Haoyu Wang, Andrew Longman, J. Thomas Gruenwald, James Tusar, Richard Vilim
Nuclear Technology | Volume 205 | Number 8 | August 2019 | Pages 1003-1020
Technical Paper – Special section on Big Data for Nuclear Power Plants | doi.org/10.1080/00295450.2019.1583957
Articles are hosted by Taylor and Francis Online.
Moisture carryover (MCO) is modeled in the General Electric Type-4 boiling water reactor (BWR) using machine-learning methods and data from operating plants. Understanding MCO and the conditions that give rise to an elevated value is important since excessive MCO can damage critical turbine components, can result in elevated dose levels to on-site personnel, and can interfere with late-cycle power management. The analysis of MCO takes into account simplifying reactor symmetries and important geometric dependencies. The plant data are taken from several reactors and were collected over multiple years and multiple fuel cycles. A brief description of the origin of MCO in U.S. BWR plants is given. A machine-learning model is constructed from the data using applicable algorithms and data-reduction techniques. Matching model complexity with available data is one of the more challenging machine-learning tasks. Too many features and too little data will lead to overfitting.
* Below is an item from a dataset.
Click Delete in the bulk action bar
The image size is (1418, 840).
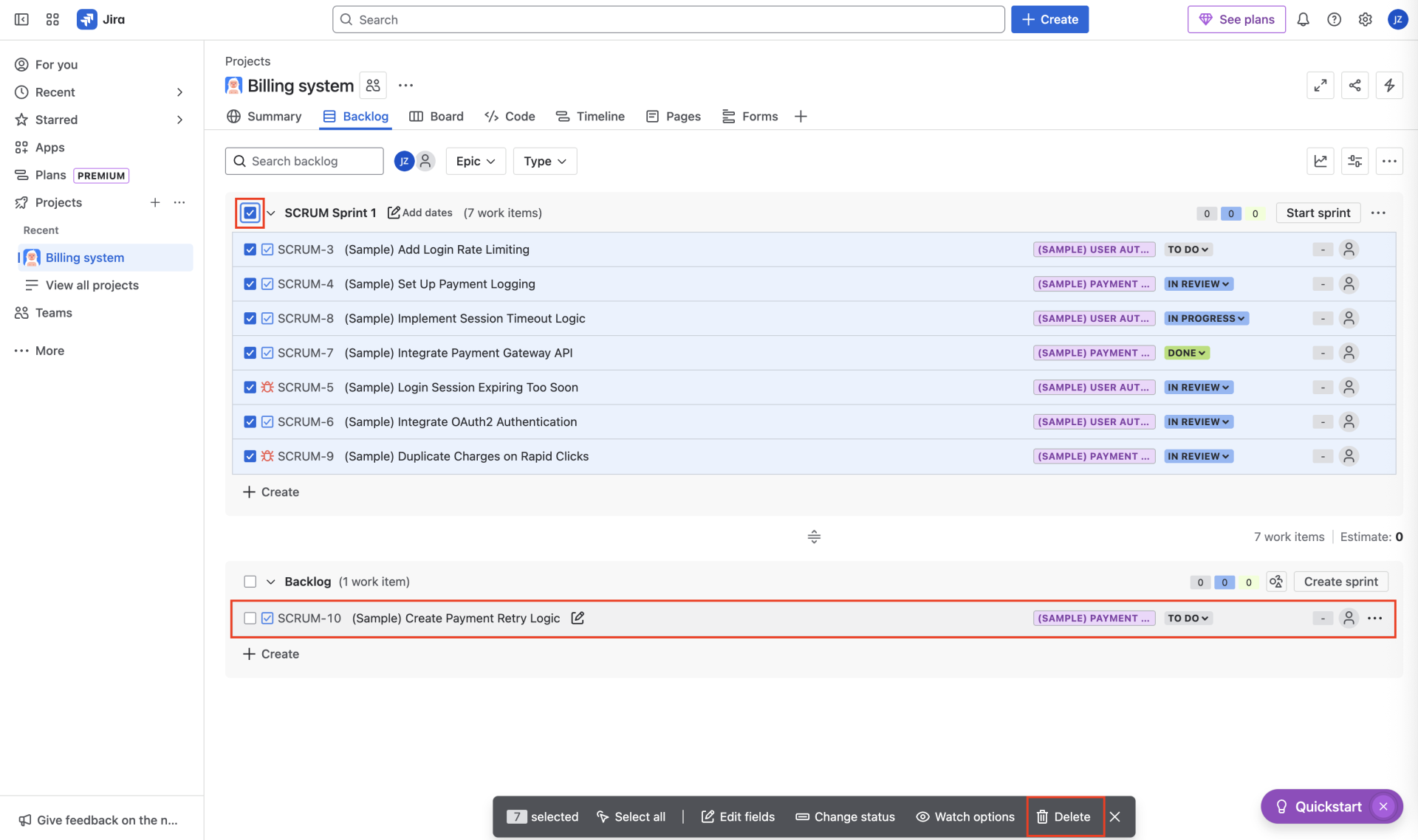tap(1064, 816)
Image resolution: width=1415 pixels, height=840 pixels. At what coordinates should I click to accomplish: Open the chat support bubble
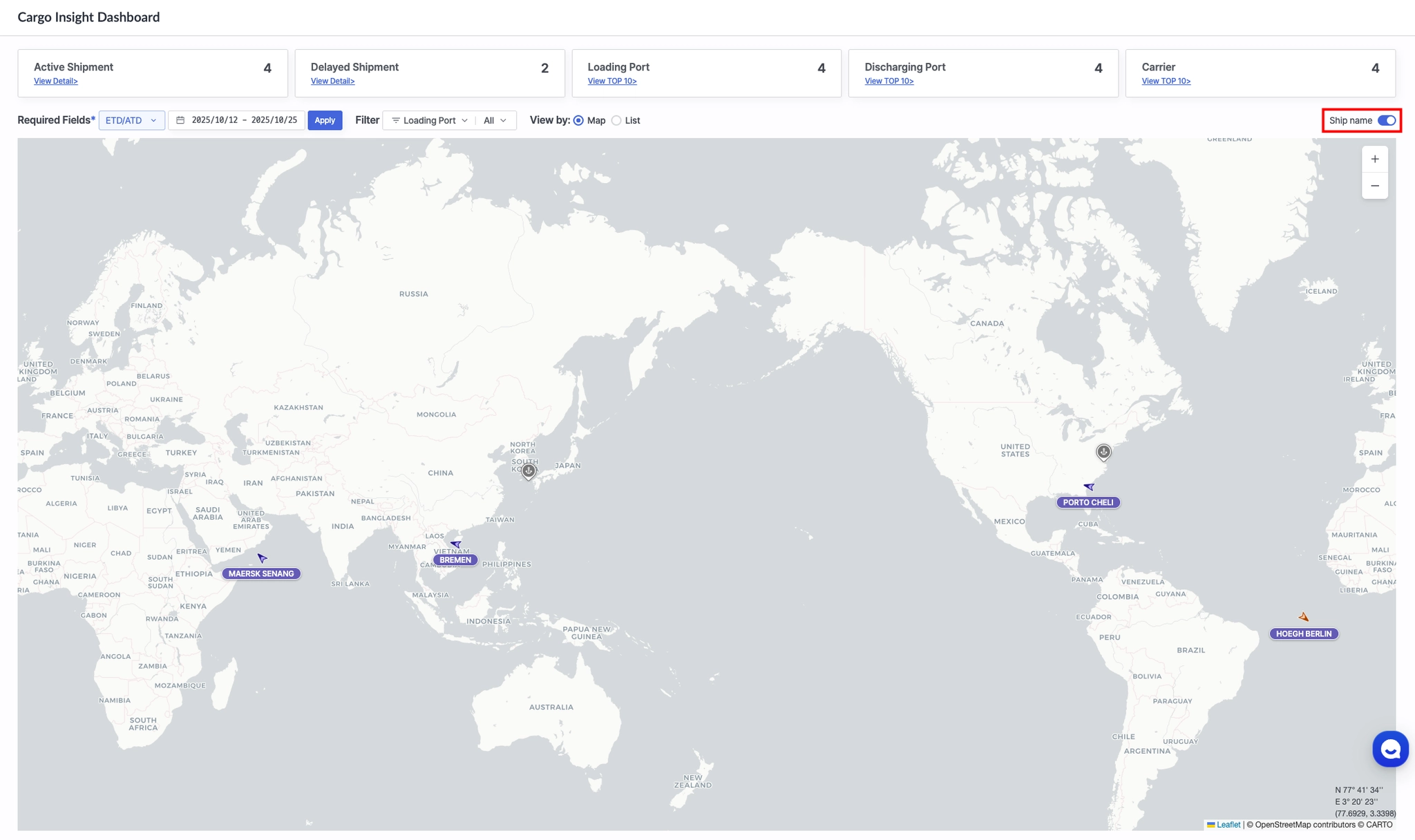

The data for each fuel cycle included over 6876 original features, 9 for each fuel bundle. Two approaches are used to reduce the data set into a manageable number of features. The first was an engineering analysis that resulted in the selection of steam quality Q and steam liquid phase velocity VL as the main features driving MCO. Using a Q and a VL for each fuel bundle gives 1528 Q and a VL feature describing the reactor behavior. An analysis of different functional forms of these two variables led to the actual inputs to the neural network model. The second approach involved the use of statistical techniques such as Pearson’s correlation and k-means analysis. The identified groupings of bundles behaved similarly. Treating each grouping as a single feature further reduced the input variable set to a manageable number. A model selection criterion is proposed, and results are presented along with a discussion of related issues.